This defines what I call anchoring motivations. Specifically, waste-pickers usually anchor themselves in the idea of taking care of their offspring. Sometimes, this idea is understood in terms of taking care of them directly (i. e., feeding or taking care of the sick), others indirectly (i.e., “my family/child is the reason why I work”). Moreover, this motive gives recyclers enough confidence to keep going on (that is, trusting the imperfect support system they have built for themselves). Recyclers in the three empirical support system types identified show anchoring of motivations. This applies even to the last one, the so-called failed team: “I neglected my work and I come back now after a while… I always celebrated a birthday for all my kids. . .  So, now that Christmas’ coming, I am fully into work to give him a good Christmas.”

Anchoring motivations is present in people of all ages (showing in a different form in those people who don’t have children) and in both sexes. It is present in those who collect and those who care, and in recyclers with less and more demanding tasks alike. Apparently, if caring of another family member who’s not a child is a priority, the offspring is still the motivation. It can be argued that it even creates the original need of many parents to help their grown-up children.

This universality gives this behavior a norm-like nature, and the external compliance to the norm seems to be an indicative of social desirability for recyclers. If those strong enough to provide decide not to work hard while their family face poverty or hunger, they face sanctions, like family conflicts that start around demands from fathers to jobless sons. And, on the contrary, if families center around the caring of children, even when they don’t have the economic or human resources to do so, they receive the help of other members in the family or even community members.

Furthermore, recyclers and recycler families (though this is a strictly individual behavior) use anchoring motivations to socially distinguish themselves. Interviewees mentioned a wide range of objectives: to move to an apartment to give comfort for their children, to buy Christmas presents for a child, to save money and go visit a far-away daughter, not to involve kids in the hardest work tasks to let them study, etc. Note that every one of these desires potentially informs different actions of money earning, saving, and spending, and that making money by urban waste-picking is a hard and even dangerous job.

Resolving pains

While focusing in family economy, support systems create non-economic consequences in families, like the concern for child-abuse and conflicts between helper and helped families. Recycler families are not far from constantly generated pain. Resolving pains appeared rapidly at the open coding stage, first conceptualized as “enduring” and “making others put up the suffering.” One interviewee saw this as an individual experience (“each one carries their own pains”). While this is true, pain seems to require the existence of trustable support systems to be relieved. However, the only stable property of support systems is the individual anchoring of motivations. Thus, it seems very likely that the pain at a family level remains invisible until some or various family members make it evident.

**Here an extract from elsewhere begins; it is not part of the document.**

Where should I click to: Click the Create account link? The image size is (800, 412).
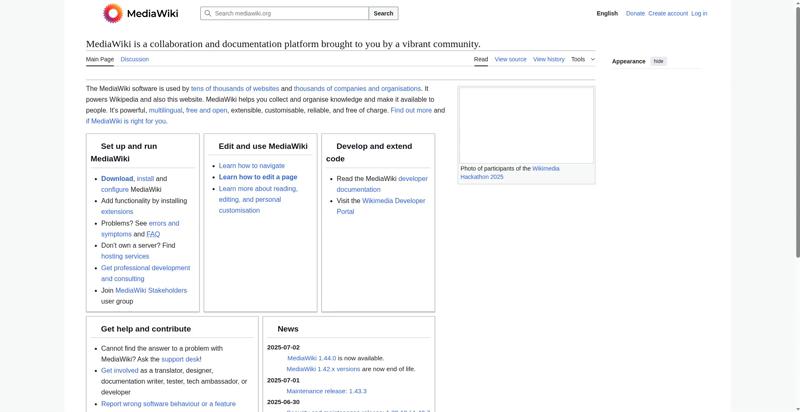[668, 13]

I propose that resolving pains and managing support systems are the two sides of the coin of close relationship resourcing. All families tolerate some degree of pain. From the available data, it is possible to see that families at different levels of pain correlate with the effectiveness of their support systems. In other words, the variability in the different forms of pain seems to be explained by the different levels of effectiveness of adjusting support systems (as shown, e. g., by the “good,” “imbalanced,” and “failed” team types). Imbalanced systems and families with unfulfilled necessities usually experience family conflicts and violence. And the major part of families doesn’t make “good” systems.

Resolving pains indicates two distinct codes that relate to specific system adjusting strategies: tolerating dependency and negotiating against deviance. The first accounts for the tension of co-dependence and setting limits within and between families. Alternatively, negotiating deviance indicates the switching of certain social norms regarding work and family life during the family mobility process. In both cases, there are pain accumulation and releasing moments, but they are better resolved in the second one.

While tolerating dependency refers to the everyday tension in recycler families, negotiating against deviance accounts for a rather long-term change. Thus, it is normal to see one as a more adequately resolving pattern. But this is not the case. In fact, the patterns of creating and suffering pain unites both concepts, and recyclers try to resolve all pain as part of their survival process. In other words, resolving pains is never a perfectly accomplished cycle.

Tolerating dependency

Recycler form dependency bonds to be able to survive, both with trash and other family members. Through tolerating boundaries, recyclers manage the daily pain generated by the work tasks, encouraged by their anchored motivations. This toleration softens the suffering, while making the family receive some of it, but they are always inconclusive, because they still let pain to be generated.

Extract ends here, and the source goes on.